Hacker Victor Sedlmaier, ligado ao caso Banco Master, é preso em Dubai e deportado ao Brasil em ação da PF com Interpol
Victor Lima Sedlmaier, um hacker investigado na Operação Compliance Zero, que apura um escândalo financeiro bilionário envolvendo o Banco Master e seu ex-dono Daniel Vorcaro, foi preso nesta terça-feira (16). O indivíduo era considerado foragido da Justiça, com um mandado de prisão expedido pelo Supremo Tribunal Federal (STF). Sua captura ocorreu em Dubai, nos Emirados Árabes Unidos.
A prisão em solo estrangeiro foi resultado de uma operação conjunta que envolveu a Polícia Federal (PF), a Interpol e a polícia local. A PF mobilizou mecanismos de cooperação policial internacional junto às autoridades dos Emirados Árabes Unidos, onde Sedlmaier tentava entrar. Essa articulação resultou na não admissão do investigado no país e sua imediata deportação para o Brasil. Ao desembarcar no Aeroporto Internacional de Guarulhos, em São Paulo, Sedlmaier foi formalmente detido.

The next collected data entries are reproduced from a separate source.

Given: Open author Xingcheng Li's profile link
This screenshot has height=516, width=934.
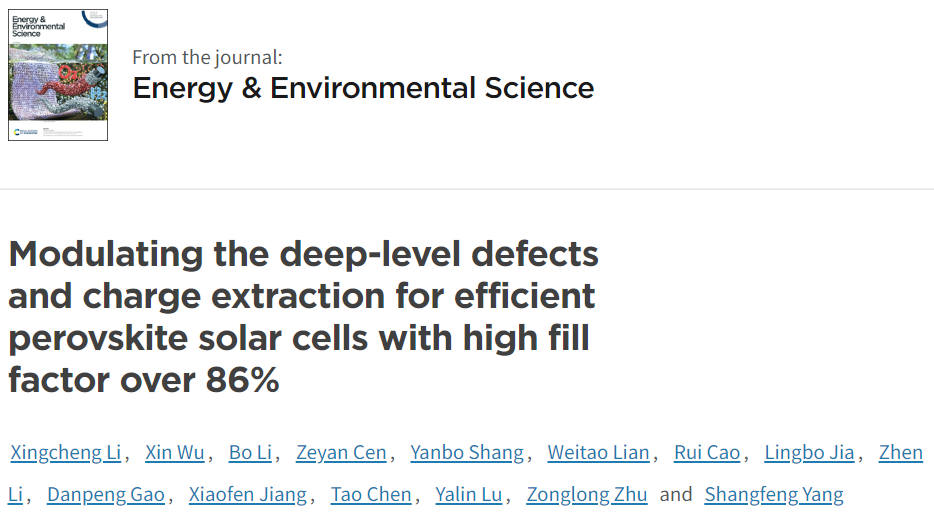Looking at the screenshot, I should point(66,453).
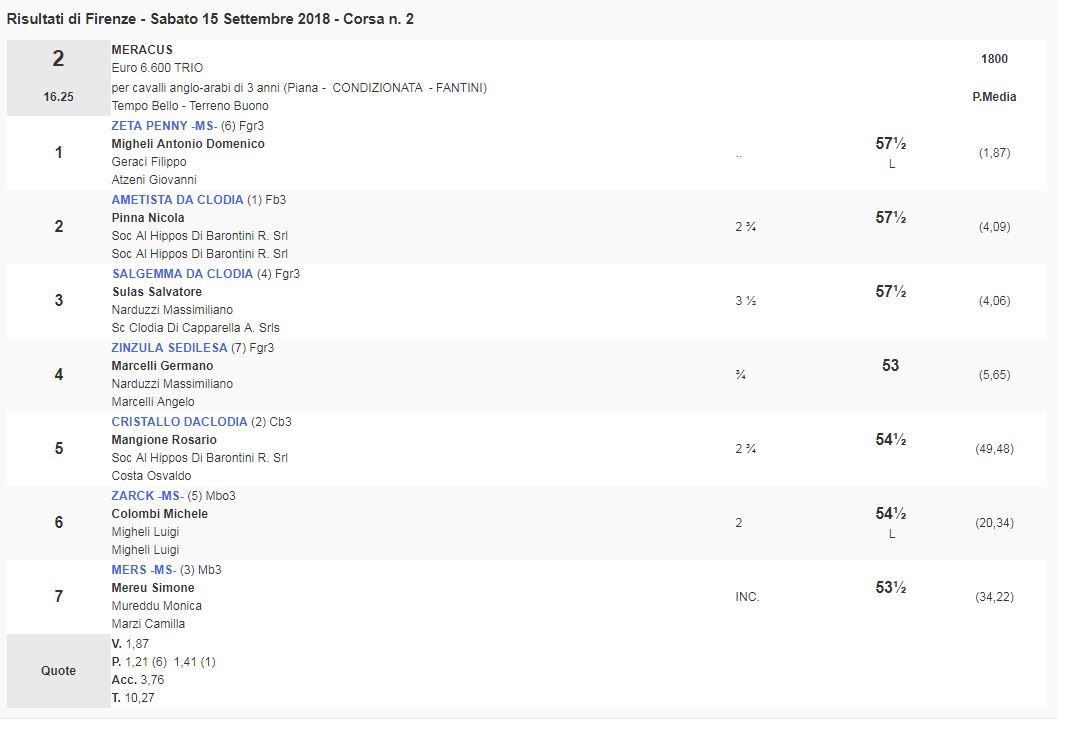
Task: Open SALGEMMA DA CLODIA horse page
Action: pyautogui.click(x=182, y=274)
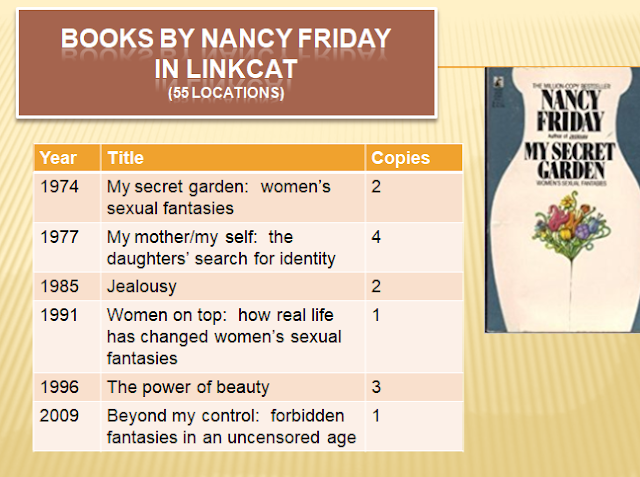Select the Year column header
Screen dimensions: 640x477
[67, 158]
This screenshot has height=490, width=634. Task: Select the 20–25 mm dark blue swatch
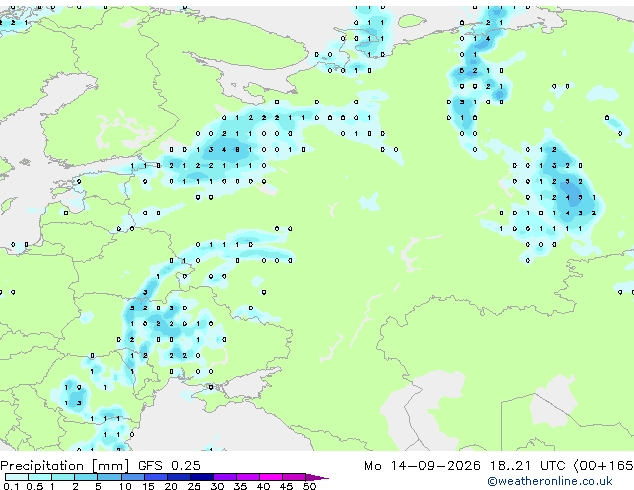click(x=179, y=477)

A prisão de Sedlmaier insere-se na 6ª fase da Operação Compliance Zero, deflagrada na última quinta-feira (14). Esta etapa da investigação também resultou na detenção de Henrique Vorcaro, pai de Daniel Vorcaro, apontado como figura central na gestão do grupo "A Turma". Segundo a PF, "A Turma" era uma milícia pessoal do ex-banqueiro. Os principais alvos desta fase foram os grupos "A Turma" e "Os Meninos", que, conforme relatório da PF ao STF, monitoravam e intimidavam desafetos de Henrique e Daniel Vorcaro.
No contexto das apurações, Victor Lima Sedlmaier é suspeito de integrar "Os Meninos", grupo especializado em ataques cibernéticos, invasões telemáticas, derrubada de perfis e monitoramento digital ilegal, atuando em benefício de Daniel Vorcaro. O ministro do STF André Mendonça, ao autorizar a prisão, descreveu o papel de Henrique Moura Vorcaro: "Em síntese, o que se extrai, nesta fase, é que HENRIQUE MOURA VORCARO não apenas se beneficiava dos serviços ilícitos da Turma, mas os solicitava, os fomentava financeiramente e permanecia em contato com seus operadores mesmo após o avanço ostensivo das investigações, revelando vínculo funcional intenso, contemporâneo e indispensável à manutenção do grupo criminoso". A existência desta milícia foi descoberta pela PF a partir de mensagens extraídas do celular do próprio Vorcaro. Evidências adicionais surgiram de conversas obtidas no celular do policial federal aposentado Marilson Roseno da Silva, que havia sido preso em 4 de março, na 3ª fase da operação, em Belo Horizonte. Devido ao seu protagonismo e influência sobre "A Turma", Marilson foi transferido do sistema prisional de Minas Gerais para uma penitenciária federal de segurança máxima.